Hubertus Knabe ist Geschichte – gerade für einen Historiker ein bitterer Vorgang. Die taz schrieb unter der Überschrift „Hubertus Knabe aus Knast entlassen“ – nach 17 Jahren! –, der Stiftungsrat habe die Reißleine gezogen nach all den Turbulenzen um AfD-Nähe, eine schwierige politische Prioritätensetzung und schließlich die Vorwürfe sexueller Belästigung am Arbeitsplatz. Die waren zwar gegen den Vizedirektor gerichtet, doch soll Hubertus Knabe seinen Stellvertreter durch aktives Wegschauen gedeckt und überhaupt in der Gedenkstätte einen „strukturellen Sexismus“ gefördert haben. Die Senatsverwaltung für Kultur teilte in einer Stellungnahme mit, der Stiftungsrat habe kein Vertrauen, „dass Herr Dr. Knabe den dringend notwendigen Kulturwandel in der Stiftung einleiten wird, geschweige denn einen solchen glaubhaft vertreten kann.

Thesen zu Hans Globke

Um es gleich vorwegzunehmen: Hubertus Knabe ist kein, wie es bei konservativen Journalisten jetzt heißt, „streitbarer Historiker“ – in der Geschichtswissenschaft ist er vielmehr umstritten und zwar sehr umstritten. Wir wollen festhalten: dieser Mann hat einen Hans Globke zum „entschiedenen Gegner des Nationalsozialismus“ erklärt. So geschehen 1999 im Buch Die unterwanderte Republik. Stasi im Westen. Der spätere Staatssekretär im Bonner Kanzleramt habe in der NS-Zeit durch seine Interpretation der Nürnberger Rassegesetze Tausenden von sogenannten Mischlingen das Leben gerettet. Gibt es hierzulande und heute noch irgendeinen anderen Historiker, der Ähnliches behauptet? Und was seine angeblichen Verdienste im Umgang mit DDR-Vergangenheit betrifft, die der Tagesspiegel ihm im Rückblick zuschreibt: Das Niveau der Aufarbeitung wird nicht in Dezibel gemessen. Dem gesellschaftlichen Diskurs zur DDR-Geschichte hat Hubertus Knabe keinen Dienst erwiesen. Einem Historiker hat es darum zu gehen, andere zu überzeugen – nicht sie zu besiegen.

In Knabes Denken ist der SED-Staat ein statisches Gebilde, das sich seit den Fünfzigerjahren nicht wesentlich verändert hatte.

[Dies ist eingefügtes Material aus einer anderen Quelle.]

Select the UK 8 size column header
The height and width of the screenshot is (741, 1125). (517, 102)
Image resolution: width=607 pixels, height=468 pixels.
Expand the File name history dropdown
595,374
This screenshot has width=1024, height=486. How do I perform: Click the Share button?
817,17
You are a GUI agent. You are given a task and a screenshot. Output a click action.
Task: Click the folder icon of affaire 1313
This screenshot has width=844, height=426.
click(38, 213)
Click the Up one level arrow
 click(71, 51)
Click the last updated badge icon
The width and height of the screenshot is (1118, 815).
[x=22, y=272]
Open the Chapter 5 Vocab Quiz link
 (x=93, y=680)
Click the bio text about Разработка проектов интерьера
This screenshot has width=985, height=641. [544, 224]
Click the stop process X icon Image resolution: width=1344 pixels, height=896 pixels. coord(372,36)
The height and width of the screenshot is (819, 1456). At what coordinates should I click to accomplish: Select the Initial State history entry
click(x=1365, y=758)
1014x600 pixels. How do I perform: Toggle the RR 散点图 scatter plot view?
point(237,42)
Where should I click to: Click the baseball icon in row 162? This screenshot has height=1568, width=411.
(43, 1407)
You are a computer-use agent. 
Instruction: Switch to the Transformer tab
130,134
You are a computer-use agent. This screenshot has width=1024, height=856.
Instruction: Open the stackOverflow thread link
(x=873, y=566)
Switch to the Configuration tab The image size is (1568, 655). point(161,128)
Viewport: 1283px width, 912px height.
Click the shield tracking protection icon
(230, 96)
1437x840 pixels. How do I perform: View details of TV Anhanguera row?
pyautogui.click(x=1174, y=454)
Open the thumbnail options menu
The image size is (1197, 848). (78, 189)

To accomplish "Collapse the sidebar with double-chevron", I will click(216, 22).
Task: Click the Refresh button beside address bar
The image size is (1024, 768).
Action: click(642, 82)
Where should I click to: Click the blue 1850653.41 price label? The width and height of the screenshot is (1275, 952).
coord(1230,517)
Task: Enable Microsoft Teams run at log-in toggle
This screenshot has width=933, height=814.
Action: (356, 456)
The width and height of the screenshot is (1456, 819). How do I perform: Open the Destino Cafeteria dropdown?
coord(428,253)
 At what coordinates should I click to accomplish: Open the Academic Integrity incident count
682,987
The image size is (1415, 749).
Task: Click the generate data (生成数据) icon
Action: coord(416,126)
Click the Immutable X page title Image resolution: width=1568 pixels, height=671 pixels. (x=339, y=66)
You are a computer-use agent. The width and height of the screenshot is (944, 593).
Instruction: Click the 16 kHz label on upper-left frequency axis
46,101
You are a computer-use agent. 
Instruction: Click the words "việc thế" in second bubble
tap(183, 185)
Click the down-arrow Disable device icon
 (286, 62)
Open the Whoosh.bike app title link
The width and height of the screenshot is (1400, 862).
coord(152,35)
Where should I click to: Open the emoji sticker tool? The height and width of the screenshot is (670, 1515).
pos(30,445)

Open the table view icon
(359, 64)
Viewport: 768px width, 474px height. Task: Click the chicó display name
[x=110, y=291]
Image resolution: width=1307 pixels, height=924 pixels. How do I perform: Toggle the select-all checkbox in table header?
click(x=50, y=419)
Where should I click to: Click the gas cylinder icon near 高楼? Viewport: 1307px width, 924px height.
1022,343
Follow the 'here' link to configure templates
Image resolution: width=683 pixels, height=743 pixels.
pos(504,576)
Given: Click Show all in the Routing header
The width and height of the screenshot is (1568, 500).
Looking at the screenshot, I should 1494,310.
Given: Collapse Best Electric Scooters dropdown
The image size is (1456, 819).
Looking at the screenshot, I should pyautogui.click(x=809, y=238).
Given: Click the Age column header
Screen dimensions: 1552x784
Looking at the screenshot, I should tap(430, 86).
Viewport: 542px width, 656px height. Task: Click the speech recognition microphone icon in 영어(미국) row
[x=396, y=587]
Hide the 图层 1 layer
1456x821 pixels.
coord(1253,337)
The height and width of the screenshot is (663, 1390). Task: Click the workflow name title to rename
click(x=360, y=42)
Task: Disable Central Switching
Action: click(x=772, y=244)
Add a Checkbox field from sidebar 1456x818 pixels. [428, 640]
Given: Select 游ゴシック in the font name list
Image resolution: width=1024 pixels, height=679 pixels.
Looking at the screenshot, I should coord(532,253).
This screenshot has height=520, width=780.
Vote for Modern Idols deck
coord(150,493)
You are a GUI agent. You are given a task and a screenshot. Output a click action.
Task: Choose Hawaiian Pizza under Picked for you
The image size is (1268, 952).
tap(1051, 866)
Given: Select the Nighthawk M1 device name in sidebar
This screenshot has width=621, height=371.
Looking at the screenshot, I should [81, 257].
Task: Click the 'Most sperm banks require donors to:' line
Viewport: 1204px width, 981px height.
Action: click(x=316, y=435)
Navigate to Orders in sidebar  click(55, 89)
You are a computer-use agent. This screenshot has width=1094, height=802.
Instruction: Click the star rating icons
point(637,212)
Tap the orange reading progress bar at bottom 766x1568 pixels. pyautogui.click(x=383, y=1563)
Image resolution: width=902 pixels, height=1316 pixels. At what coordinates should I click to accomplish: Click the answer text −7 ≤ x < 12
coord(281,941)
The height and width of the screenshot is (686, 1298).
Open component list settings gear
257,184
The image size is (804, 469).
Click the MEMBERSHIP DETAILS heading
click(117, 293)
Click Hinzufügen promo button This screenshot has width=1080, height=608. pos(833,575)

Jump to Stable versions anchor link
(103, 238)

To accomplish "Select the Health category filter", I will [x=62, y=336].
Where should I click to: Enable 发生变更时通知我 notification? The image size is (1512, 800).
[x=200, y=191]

Sein Mantra von der „kommunistischen Gewaltherrschaft“ macht es ihm unmöglich, die verschiedenen Entwicklungsphasen der DDR-Geschichte zu beschreiben. Hinzu kommt, dass sein Umgang mit den Quellen schon mal zu wünschen übrig lässt. Die Thesen zu Globke etwa hat Knabe gar nicht erst versucht zu belegen. Offenbar ging es ihm allein darum, so der Historiker Klaus Bästlein in seinem Buch Der Fall Globke: Propaganda und Justiz in Ost und West, die frühe Bundesrepublik von den Schuldvorwürfen aus der DDR zu entlasten. Ohnehin ist seine Prämisse von der flächendeckenden Unterwanderung der alten Bundesrepublik durch Stasi-Agenten sehr fragwürdig. Kritikern begegnete er Ende der Neunzigerjahre mit dem Verweis auf die Rosenholzdateien, die sich damals noch in US-amerikanischer Hand befanden. Wolfgang Wippermann, Geschichtsprofessor an der Freien Universität Berlin, bezeichnete Hubertus Knabe in diesem Kontext als „Verschwörungsideologe mit gewissen neurotischen Zügen“. Die Rosenholz-Dateien wurden 2003 der Bundesrepublik übergegeben; sie enthielten keinerlei Protokolle einer West-Verschwörung. „Es handelte sich um einen gezielten Bluff“, sagt Wippermann.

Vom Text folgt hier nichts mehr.